Cadillac de Louis Deletraz en tête, la n° 38 abandonne au Mans
24 heures du Mans: Un Suisse mène
Sept heures avant l'arrivée de l'épreuve d'endurance dantesque du Mans, une Hypercar Cadillac mène la course. Mais la 2e voiture de la marque américaine a dû abandonner face à BMW et Toyota en embuscade.
La Cadillac no 12 pilotée par le Genevois Louis Deletraz, le Britannique Will Stevens et le Français Norman Nato a pris la place de sa jumelle no 38 au sommet de la hiérarchie des 24 Heures du Mans, course centenaire à la renommée mondiale que des pilotes comparent à "l'ascension de l'Everest".
Le Français Sébastien Bourdais, qui a maintes fois tenté de gagner à domicile échoue une nouvelle fois en abandonnant avant 08h00 sur casse de la direction de sa Cadillac numéro 38, avec ses coéquipiers d'infortune, le Néo-Zélandais Earl Bamber et le Britannique Jack Aitken.
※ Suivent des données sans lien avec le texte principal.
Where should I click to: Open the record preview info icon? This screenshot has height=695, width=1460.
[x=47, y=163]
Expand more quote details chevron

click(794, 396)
En 21 participations au Mans, Bourdais a terminé au mieux à la 2e place à trois reprises (2007, 2009, 2011).
On se dirige donc vers un affrontement final entre Cadillac, Toyota et BMW, les trois voitures étant les dernières dans le même tour, après 17 heures de course.
Buemi en embuscade
La Toyota no 8 du Vaudois Sébastien Buemi, du Néo-Zélandais Brendon Hartley et du Japonais Ryo Hirakawa devance la BMW no 20 du Néerlandais Robin Frijns, de l'Allemand Rene Rast et du Sud-Africain Sheldon van der Linde.
Au petit matin, alors que des spectateurs avaient passé hagards une nuit fraîche dans les tribunes, des Hypercars filant à 340 km/h dans un vacarme assourdissant ont commis des erreurs de pilotage qu'elles ont chèrement payées.
La BMW no 15, partie en pole position samedi devant 400'000 personnes sous un soleil caniculaire, s'est accrochée avec un retardataire, a dû passer au stand pour réparer et a dégringolé au classement.
Cadillac, qui avait comme Ferrari trois voitures en piste, est en quête d'une première victoire au Mans, visant à renverser la marque italienne de voitures de sport et le géant japonais Toyota qui se partagent tous les titres depuis 2018.
Ce serait une première pour une marque américaine depuis la victoire historique de Ford contre Ferrari en 1966.